Después de una cita desastrosa la noche anterior, aquella mañana salí de casa con la moral por los suelos. Mi nivel de autoestima había tocado fondo, tanto que llegué a sentir pena por mí, pero también asco: aborrecía mis andares, mis gestos; detestaba la cicatriz que cruzaba mi mejilla y el estúpido remolino que formaban mis cabellos en el flequillo; rechazaba mi cuerpo un tanto deforme, desproporcionado, y los gruesos cristales que intentaban corregir mi miopía; me desagradaba mi aspecto. En dos palabras: me odiaba.
Ya en la calle me crucé con un tipo que salía del gimnasio y deseé ser él, meterme en su cuerpo, para saber qué se sentía. De golpe, me vi envuelto en músculos, encerrado en un organismo que no me pertenecía, y me asusté. Me encontraba totalmente sometido a su voluntad. Aunque lo intenté en un par de ocasiones, aquel cuerpo no me obedecía: me había convertido en un simple parásito sin capacidad de acción. Como me molestaba estar empapado en sudor, cuando me crucé con aquella chica, risueña y sonriente, anhelé entrar en su interior, y al instante noté la presión de las medias en las piernas y un dulce sabor de carmín en los labios. Desgraciadamente, tampoco podía imponer mi voluntad a aquel cuerpo. Se acercó un joven mal afeitado, supongo que su novio, con la intención de besarla. Me estremecí –yo, no la chica- y por suerte pude adentrarme a tiempo en un abuelo que salía de tomar un café en el bar. Me sentí agotado, achacoso, y a través de sus ojos gastados pude intuir una pareja besándose al final de la calle. A la velocidad del anciano no hubiera llegado muy lejos así que decidí introducirme en el cuerpo de la señora que, apoyada en el alféizar de su ventana, escrutaba la calle con disimulo. Y desde allí contemplé cómo mi cuerpo, desubicado y vacío, se alejaba calle abajo hasta desaparecer por la esquina.

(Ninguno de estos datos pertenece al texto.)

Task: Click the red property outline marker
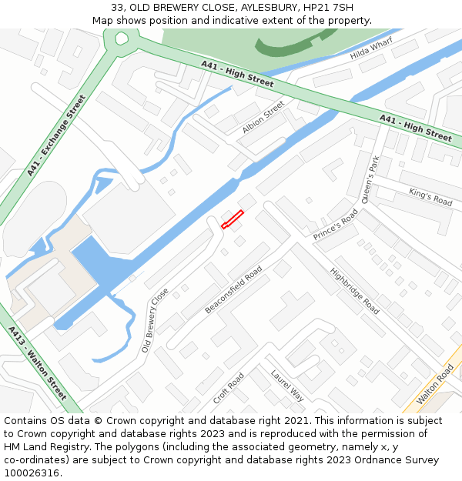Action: [233, 219]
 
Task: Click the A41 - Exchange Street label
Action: [56, 135]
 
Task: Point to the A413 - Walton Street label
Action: [38, 366]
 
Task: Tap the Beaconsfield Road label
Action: [233, 289]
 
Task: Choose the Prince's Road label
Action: [336, 225]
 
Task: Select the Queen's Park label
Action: [368, 176]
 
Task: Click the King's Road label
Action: [430, 196]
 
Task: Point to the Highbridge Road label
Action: [354, 291]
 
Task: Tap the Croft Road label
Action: [229, 389]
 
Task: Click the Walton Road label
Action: [435, 385]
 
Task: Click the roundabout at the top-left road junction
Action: [121, 38]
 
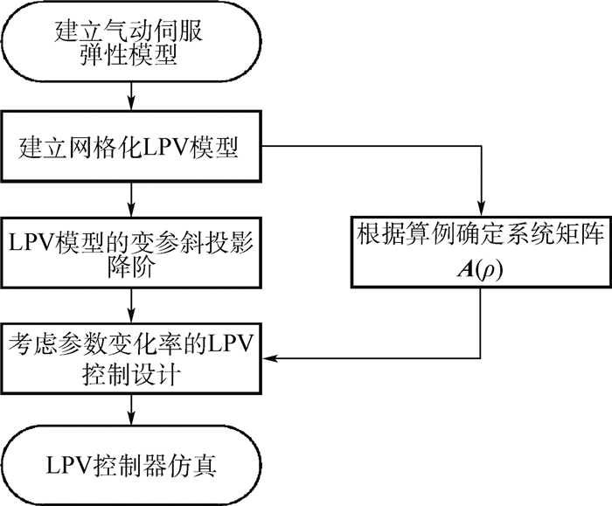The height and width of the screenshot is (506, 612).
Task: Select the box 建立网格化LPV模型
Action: pos(131,147)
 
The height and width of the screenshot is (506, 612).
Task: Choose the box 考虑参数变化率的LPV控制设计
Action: pos(131,357)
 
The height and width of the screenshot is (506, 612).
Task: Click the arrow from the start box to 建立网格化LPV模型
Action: pos(131,94)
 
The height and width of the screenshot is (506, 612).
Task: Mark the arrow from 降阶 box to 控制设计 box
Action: pos(131,305)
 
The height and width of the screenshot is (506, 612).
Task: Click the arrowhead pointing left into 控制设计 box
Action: pos(269,357)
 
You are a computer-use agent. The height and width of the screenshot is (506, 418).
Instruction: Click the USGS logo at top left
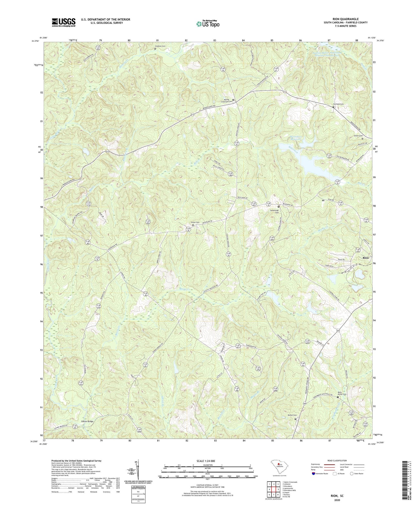(64, 22)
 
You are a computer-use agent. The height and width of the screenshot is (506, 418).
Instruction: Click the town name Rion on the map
(366, 258)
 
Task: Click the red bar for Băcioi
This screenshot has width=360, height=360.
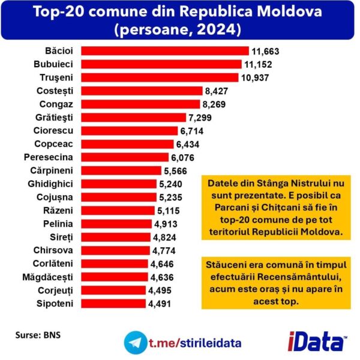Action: tap(165, 51)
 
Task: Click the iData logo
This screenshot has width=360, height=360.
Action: tap(319, 342)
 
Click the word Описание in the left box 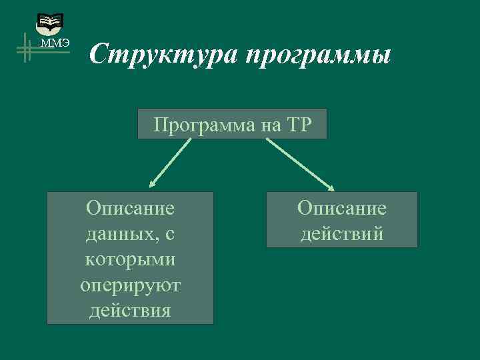131,208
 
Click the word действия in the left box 131,310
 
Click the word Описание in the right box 342,208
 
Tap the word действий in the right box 342,233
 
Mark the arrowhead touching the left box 152,185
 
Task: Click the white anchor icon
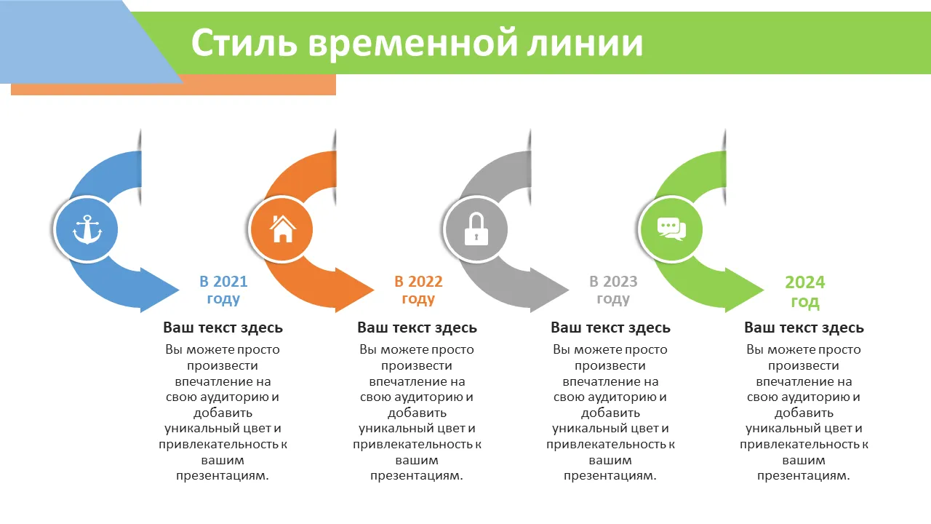tap(87, 229)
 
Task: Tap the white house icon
tap(283, 229)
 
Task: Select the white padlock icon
tap(476, 229)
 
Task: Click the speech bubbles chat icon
tap(671, 229)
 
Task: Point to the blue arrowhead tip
tap(179, 290)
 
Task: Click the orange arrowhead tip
tap(374, 290)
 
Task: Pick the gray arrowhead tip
tap(569, 290)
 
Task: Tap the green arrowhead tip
tap(764, 290)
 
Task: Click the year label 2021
tap(230, 282)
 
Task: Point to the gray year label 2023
tap(620, 282)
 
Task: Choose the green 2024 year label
tap(804, 282)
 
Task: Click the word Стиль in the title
tap(244, 42)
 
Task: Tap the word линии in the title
tap(585, 43)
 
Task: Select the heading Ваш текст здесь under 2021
tap(223, 328)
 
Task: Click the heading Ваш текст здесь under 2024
tap(804, 328)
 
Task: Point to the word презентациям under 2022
tap(417, 476)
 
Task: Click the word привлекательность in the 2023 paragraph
tap(606, 445)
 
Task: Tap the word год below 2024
tap(804, 302)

Desde entonces salto de cuerpo en cuerpo buscando el mío; incluso puede que haya utilizado el tuyo, como trampolín, en mi búsqueda desesperada. No me lo tengas en cuenta. Daría lo que fuera por volver a lucir mi cicatriz en la mejilla o por volver a pelearme frente al espejo con aquel gracioso flequillo arremolinado, que tanta personalidad me daba.